TASK TO COMPLETE |
Take every line of the material below that includes the string "will" and copy it out.

INPUT DATA |
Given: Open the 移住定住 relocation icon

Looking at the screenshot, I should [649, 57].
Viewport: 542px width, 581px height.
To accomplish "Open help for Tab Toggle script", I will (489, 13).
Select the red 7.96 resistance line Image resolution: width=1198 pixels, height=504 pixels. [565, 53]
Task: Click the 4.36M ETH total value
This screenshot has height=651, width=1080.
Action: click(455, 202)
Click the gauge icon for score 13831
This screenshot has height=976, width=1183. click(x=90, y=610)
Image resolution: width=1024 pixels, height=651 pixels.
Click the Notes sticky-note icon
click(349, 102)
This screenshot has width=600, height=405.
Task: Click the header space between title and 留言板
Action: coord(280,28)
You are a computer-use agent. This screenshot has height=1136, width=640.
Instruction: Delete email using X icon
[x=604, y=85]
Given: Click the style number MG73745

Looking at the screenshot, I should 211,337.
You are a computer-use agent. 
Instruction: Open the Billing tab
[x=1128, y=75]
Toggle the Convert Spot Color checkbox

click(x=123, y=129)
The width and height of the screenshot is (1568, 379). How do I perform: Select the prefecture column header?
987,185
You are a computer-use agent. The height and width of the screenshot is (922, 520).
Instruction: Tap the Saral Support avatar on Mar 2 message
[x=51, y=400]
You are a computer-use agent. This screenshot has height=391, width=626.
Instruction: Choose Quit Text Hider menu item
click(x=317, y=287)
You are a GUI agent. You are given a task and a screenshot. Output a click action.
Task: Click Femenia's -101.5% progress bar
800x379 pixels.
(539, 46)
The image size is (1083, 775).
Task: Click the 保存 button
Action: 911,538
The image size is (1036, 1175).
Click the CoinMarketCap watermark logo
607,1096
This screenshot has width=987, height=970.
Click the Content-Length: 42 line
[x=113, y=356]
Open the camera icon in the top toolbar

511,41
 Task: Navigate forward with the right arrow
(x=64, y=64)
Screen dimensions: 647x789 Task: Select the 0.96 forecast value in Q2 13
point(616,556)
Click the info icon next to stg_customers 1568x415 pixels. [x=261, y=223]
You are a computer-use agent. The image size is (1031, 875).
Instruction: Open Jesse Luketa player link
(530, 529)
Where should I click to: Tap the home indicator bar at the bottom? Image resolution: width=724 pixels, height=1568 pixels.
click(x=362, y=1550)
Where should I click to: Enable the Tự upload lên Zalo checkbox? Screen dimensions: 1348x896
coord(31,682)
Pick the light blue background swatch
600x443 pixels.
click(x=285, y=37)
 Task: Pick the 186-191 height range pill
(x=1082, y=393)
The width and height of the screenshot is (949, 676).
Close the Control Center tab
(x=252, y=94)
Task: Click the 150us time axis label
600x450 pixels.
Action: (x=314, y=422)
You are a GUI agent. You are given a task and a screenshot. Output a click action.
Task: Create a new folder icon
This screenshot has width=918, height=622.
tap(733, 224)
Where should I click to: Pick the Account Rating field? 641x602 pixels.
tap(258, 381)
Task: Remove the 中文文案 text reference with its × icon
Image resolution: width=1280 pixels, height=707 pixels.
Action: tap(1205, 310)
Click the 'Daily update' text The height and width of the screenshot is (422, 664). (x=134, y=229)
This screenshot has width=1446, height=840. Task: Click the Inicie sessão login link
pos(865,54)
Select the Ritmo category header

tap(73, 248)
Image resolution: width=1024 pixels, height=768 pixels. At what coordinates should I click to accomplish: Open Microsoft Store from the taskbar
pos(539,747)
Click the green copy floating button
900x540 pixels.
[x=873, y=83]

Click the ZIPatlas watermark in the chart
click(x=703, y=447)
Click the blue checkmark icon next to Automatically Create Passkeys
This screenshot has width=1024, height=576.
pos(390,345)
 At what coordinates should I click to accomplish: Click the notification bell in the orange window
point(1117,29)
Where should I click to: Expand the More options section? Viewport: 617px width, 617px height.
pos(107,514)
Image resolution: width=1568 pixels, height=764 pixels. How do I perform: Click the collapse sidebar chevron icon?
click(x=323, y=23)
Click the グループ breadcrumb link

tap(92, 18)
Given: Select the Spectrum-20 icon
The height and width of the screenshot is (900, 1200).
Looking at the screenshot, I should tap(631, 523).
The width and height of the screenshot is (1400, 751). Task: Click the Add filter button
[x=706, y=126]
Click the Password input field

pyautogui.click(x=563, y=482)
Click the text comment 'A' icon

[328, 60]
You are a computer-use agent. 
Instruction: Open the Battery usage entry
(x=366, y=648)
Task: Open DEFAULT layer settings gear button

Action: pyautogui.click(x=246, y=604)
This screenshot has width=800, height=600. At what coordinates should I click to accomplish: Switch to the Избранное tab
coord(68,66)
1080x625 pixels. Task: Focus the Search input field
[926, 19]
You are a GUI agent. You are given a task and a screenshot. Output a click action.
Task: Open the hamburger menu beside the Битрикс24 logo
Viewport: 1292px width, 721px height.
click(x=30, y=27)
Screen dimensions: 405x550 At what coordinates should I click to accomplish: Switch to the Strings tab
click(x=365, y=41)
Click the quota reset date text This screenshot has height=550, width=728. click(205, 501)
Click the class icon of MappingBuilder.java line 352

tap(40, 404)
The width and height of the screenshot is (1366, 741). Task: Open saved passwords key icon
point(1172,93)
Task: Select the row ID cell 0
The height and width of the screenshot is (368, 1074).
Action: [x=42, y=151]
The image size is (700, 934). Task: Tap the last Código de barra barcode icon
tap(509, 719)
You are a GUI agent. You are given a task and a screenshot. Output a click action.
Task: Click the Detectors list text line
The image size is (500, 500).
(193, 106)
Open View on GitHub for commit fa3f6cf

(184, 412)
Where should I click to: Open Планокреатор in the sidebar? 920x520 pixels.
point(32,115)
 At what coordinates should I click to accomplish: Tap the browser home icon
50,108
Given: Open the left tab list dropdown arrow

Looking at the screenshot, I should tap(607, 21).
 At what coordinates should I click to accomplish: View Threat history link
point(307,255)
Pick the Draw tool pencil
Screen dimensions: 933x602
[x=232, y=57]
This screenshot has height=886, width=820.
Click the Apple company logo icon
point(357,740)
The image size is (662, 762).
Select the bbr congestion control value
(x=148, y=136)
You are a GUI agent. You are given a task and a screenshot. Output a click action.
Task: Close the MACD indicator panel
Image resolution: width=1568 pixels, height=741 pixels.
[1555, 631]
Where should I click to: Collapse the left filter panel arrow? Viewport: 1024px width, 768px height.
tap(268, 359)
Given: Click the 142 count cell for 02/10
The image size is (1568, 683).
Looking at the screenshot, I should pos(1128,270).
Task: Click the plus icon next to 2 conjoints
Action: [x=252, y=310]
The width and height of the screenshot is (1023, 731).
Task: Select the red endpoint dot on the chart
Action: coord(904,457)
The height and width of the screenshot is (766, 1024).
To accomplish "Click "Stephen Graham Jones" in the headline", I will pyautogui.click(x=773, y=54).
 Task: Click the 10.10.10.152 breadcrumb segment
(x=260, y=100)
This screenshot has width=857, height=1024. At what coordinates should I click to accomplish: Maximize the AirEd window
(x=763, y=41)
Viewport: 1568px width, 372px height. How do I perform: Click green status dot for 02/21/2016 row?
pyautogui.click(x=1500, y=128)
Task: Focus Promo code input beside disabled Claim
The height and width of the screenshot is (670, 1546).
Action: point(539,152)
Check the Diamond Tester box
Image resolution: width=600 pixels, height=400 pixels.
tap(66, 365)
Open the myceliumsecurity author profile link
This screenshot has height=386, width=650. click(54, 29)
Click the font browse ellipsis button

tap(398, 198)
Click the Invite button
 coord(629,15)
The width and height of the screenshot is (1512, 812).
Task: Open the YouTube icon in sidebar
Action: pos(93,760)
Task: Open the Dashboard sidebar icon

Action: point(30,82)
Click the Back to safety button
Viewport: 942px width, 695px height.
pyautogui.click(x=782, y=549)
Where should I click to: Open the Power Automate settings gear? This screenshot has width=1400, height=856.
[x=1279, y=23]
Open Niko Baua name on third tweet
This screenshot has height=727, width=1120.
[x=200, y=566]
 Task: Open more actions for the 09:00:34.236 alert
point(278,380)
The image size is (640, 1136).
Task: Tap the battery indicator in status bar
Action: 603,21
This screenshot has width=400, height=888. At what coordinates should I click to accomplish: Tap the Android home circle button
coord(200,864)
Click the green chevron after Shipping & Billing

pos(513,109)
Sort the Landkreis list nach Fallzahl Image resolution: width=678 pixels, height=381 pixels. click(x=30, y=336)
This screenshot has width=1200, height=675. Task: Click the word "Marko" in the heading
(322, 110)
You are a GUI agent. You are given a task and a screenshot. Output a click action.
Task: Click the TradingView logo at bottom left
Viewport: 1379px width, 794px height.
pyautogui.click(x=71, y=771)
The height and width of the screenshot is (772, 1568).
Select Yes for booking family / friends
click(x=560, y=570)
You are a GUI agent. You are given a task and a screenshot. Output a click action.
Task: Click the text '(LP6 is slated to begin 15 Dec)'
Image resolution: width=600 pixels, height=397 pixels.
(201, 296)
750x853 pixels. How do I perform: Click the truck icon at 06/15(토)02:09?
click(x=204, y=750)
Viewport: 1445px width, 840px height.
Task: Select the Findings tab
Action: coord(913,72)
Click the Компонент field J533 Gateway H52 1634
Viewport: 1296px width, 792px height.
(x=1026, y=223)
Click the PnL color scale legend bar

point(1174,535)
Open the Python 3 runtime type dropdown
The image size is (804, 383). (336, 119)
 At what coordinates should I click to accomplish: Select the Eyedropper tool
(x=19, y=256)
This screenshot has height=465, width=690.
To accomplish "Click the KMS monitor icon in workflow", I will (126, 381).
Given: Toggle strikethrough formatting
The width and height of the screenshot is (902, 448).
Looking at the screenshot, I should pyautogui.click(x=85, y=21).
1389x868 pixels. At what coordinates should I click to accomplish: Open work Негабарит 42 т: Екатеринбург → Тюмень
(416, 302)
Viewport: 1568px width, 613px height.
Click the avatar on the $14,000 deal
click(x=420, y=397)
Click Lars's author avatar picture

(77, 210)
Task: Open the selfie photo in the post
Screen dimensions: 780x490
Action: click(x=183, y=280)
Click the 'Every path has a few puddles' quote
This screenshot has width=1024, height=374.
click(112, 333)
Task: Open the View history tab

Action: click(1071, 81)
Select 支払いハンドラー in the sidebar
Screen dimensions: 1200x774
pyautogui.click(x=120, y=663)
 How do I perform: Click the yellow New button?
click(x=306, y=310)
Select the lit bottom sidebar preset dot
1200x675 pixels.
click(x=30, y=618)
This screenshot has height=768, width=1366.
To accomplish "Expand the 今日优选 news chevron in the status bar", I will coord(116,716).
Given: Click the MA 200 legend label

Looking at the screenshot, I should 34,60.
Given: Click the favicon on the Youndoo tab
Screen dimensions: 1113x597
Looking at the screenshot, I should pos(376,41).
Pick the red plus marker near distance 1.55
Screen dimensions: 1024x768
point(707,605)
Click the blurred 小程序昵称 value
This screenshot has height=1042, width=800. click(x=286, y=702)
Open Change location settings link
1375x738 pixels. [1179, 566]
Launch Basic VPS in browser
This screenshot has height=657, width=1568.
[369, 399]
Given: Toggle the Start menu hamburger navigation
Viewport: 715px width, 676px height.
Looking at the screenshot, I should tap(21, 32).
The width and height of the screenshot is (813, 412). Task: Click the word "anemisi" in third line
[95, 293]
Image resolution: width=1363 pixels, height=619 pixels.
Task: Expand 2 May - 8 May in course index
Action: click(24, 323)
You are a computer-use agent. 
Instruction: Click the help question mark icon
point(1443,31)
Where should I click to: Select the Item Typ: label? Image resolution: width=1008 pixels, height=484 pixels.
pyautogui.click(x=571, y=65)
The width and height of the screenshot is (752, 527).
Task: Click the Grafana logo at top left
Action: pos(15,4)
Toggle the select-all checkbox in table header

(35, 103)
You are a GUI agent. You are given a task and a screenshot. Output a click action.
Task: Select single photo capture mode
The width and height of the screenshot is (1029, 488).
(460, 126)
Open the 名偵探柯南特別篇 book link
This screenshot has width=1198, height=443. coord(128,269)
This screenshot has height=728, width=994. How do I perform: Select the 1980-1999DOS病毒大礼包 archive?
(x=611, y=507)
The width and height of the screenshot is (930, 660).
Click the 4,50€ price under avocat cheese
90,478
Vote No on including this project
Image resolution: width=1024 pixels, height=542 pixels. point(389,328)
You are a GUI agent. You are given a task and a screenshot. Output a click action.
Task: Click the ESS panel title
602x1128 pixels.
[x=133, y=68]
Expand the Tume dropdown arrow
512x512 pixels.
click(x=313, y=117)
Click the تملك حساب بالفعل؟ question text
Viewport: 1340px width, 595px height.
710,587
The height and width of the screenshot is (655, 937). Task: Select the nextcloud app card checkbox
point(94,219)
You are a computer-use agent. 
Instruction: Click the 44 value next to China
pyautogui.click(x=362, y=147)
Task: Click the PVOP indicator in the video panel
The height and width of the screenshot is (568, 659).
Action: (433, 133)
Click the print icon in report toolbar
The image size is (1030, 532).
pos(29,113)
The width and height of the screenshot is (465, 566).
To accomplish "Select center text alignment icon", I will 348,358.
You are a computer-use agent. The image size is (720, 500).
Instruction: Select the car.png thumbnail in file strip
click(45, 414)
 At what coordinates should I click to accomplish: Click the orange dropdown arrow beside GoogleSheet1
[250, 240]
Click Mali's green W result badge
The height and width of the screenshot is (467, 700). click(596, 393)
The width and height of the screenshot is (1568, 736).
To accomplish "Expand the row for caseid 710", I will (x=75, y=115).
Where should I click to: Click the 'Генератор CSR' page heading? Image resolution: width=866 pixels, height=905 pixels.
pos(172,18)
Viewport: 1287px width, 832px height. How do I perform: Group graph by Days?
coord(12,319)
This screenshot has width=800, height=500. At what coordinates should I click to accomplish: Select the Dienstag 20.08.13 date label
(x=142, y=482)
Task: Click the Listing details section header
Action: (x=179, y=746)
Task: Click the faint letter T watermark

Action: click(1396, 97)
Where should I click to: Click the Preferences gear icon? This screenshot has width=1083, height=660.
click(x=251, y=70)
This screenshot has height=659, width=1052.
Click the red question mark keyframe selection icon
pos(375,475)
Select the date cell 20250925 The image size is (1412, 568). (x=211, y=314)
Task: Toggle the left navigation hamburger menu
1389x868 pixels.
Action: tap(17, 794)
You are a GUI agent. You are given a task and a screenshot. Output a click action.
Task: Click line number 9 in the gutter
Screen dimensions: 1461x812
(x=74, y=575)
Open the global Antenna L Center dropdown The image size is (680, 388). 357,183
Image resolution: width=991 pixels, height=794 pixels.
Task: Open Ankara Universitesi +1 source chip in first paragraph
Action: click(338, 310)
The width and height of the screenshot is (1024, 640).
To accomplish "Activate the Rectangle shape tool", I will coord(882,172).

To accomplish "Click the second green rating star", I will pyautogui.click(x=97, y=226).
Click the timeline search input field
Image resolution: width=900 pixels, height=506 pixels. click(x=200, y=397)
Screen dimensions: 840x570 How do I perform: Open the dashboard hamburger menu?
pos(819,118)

ANSWER TO THIS PROBLEM |
To accomplish "Open help for Tab Toggle script", I will (489, 13).
To accomplish "Click "Stephen Graham Jones" in the headline", I will pyautogui.click(x=773, y=54).
To accomplish "Click the KMS monitor icon in workflow", I will (126, 381).
To accomplish "Expand the 今日优选 news chevron in the status bar", I will coord(116,716).
To accomplish "Select center text alignment icon", I will 348,358.
To accomplish "Expand the row for caseid 710", I will (x=75, y=115).
To accomplish "Activate the Rectangle shape tool", I will coord(882,172).
To accomplish "Click the second green rating star", I will pyautogui.click(x=97, y=226).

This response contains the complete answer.